Fresh organic salads are fun and easy for kids to prepare with yummy toppings and numerous health benefits. Kids can grow a year round organic salad garden in a container by the kitchen door or in a raised bed like the one in the picture above. Kids can have a culinary exploration trying the many heirloom lettuces and leafy greens that are available for them to grow and create into salads. Kids love to go to the Farmers Market and get local organic salad greens and talk to the farmers that grow them. Kids can use consumer power and buy locally as organic pre-packaged tossed salads are often not grown locally, but are shipped to big box stores from half way around the world. Any organic raw veggie can be shredded into a salad, like carrots or zucchinis. Kids love fruit, nuts, and seeds sprinkled among the greens with a delicious homemade salad dressing. Cooked potato, beans, pasta, and pickled veggies can be added to the raw ingredients to wake up kids’ taste buds and their creativity. Use a salad spinner or colander to wash the salad greens and wake up their flavor. Add the ingredients and, rather than mashing the salad stirring, toss the salad and allow the air to enhance their aroma. Kids can make a traditional salad dressing from scratch using sea salt, 1 tbsp organic extra virgin olive oil, and 1 tsp fresh organic lemon juice. The secret to salad dressings from creamy rich to light is to add just enough to highlight the salad flavors, rather than drowning those flavors and making the ingredients soggy. Kid Chefs can sprinkle seeds or croutons on top for an artistic presentation of their salad.
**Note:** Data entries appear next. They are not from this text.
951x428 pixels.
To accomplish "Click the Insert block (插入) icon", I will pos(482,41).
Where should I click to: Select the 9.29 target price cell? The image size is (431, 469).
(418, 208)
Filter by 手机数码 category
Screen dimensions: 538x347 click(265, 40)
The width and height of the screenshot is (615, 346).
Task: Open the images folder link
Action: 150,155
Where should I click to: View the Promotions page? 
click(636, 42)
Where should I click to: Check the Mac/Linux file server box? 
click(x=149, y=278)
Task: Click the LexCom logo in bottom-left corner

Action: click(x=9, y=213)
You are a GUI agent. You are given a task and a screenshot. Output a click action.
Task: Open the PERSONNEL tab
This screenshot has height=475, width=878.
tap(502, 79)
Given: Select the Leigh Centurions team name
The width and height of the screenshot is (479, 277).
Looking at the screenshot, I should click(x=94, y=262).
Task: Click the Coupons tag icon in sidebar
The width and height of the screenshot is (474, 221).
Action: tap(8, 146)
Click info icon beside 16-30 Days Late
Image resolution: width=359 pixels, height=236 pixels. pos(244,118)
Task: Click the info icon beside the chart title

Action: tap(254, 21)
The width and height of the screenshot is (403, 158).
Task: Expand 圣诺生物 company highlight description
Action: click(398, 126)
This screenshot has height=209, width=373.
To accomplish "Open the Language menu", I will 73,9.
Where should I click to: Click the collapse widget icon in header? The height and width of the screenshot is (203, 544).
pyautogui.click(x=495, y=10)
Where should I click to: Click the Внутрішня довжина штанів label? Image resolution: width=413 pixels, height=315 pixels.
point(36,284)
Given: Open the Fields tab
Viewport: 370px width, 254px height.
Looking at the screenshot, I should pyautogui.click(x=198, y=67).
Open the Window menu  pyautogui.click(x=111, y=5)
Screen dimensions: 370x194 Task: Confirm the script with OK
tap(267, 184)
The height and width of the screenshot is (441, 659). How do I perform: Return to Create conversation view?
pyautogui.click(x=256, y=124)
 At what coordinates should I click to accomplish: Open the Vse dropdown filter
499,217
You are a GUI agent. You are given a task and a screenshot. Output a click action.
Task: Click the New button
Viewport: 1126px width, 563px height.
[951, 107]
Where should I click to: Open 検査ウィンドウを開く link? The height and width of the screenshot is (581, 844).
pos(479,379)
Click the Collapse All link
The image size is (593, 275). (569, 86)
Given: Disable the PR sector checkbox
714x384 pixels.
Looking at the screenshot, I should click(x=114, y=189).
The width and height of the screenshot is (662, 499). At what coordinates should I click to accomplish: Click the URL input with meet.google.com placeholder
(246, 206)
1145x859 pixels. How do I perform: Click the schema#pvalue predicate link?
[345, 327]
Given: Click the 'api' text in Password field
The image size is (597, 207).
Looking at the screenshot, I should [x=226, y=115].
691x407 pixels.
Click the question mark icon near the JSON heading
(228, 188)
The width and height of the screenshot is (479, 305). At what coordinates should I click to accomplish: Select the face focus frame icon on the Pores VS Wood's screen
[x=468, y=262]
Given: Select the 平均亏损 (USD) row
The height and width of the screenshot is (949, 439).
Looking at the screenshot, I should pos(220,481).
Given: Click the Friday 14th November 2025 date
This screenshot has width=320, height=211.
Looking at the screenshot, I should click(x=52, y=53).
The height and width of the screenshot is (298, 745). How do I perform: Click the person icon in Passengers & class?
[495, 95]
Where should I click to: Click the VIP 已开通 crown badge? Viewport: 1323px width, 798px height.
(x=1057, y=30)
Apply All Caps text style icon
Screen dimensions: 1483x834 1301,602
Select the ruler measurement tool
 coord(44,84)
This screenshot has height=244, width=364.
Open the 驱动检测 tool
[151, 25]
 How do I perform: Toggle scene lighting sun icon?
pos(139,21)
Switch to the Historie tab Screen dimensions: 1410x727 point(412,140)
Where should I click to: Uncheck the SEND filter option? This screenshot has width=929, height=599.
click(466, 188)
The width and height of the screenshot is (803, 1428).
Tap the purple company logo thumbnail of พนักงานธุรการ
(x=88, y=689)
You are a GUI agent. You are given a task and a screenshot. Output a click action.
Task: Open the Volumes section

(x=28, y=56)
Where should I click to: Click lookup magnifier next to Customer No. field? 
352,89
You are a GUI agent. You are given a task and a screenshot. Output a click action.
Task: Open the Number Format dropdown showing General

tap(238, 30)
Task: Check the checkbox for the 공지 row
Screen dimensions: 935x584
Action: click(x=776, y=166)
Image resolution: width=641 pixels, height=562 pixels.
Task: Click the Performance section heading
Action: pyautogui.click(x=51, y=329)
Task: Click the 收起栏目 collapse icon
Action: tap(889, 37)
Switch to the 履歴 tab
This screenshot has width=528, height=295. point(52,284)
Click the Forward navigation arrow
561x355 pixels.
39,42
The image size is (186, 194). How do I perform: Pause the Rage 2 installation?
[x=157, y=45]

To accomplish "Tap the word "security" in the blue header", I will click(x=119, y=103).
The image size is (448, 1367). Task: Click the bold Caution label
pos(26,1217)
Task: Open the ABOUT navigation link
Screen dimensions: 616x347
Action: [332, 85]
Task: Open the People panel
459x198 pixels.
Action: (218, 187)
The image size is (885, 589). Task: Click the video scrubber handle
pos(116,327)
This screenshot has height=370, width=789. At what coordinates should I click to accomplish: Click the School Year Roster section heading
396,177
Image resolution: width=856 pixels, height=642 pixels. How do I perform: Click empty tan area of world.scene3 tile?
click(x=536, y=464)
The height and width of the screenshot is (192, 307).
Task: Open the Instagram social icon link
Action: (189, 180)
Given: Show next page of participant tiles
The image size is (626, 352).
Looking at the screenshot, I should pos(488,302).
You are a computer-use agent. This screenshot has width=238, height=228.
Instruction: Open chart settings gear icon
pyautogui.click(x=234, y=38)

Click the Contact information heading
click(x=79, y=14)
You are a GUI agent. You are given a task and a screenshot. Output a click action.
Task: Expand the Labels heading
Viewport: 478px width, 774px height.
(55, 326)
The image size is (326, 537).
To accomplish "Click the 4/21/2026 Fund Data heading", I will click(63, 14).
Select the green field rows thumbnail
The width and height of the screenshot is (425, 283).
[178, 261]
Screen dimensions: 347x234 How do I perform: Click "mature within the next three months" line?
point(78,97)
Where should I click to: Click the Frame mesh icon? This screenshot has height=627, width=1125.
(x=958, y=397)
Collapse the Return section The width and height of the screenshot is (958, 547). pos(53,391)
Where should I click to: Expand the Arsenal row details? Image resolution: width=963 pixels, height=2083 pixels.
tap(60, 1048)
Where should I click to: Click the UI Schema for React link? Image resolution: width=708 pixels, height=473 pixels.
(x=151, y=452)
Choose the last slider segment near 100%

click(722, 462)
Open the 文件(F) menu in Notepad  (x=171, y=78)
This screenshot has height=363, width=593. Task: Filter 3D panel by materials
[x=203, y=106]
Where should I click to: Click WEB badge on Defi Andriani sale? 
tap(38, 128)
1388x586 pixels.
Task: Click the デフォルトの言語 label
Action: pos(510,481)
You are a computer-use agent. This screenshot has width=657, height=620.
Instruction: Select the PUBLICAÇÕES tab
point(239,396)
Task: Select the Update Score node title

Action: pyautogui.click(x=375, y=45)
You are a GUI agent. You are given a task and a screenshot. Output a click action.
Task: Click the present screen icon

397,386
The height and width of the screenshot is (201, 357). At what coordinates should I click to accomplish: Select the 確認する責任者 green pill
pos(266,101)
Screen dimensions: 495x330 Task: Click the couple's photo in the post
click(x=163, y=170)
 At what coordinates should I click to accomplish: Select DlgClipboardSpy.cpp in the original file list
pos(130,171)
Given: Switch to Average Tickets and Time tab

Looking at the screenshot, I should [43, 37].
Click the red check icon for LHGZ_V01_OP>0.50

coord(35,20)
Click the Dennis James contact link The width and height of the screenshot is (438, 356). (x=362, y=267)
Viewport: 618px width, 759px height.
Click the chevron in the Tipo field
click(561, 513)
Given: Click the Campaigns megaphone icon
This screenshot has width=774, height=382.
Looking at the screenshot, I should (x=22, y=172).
Kids can invite birds to their organic veggie garden to eat thousands of pesky insects, aphids and bugs that could destroy their plants. Kids can use unglazed terra cotta pots to create a colorful bird bath. Kids can get 3 different size pots at the garden center that fit together as shown in the picture above. The large 18” terra cotta plant saucer makes the perfect bird bath. Kids can add 2 little 4“saucers make water dishes to glue on the sides of the large saucer for butterflies. At the local craft store, kids can get their favorite colors of acrylic Patio Paint. These acrylic paints can also be used for other projects like decorating terra cotta pots that can be planted with flowers or herbs as gifts. To make detailed designs, kids can use Painters Opaque Paint Permanent Markers. After painting the pots and saucers with bright designs, kids can cover them with Krylon Acrylic Crystal Clear Spray Coating. Kids can let them dry over night before gluing the 3 pots and saucer together with E600 glue. Kids can enjoy watching the different birds and their antics when they come to visit their garden bird bath.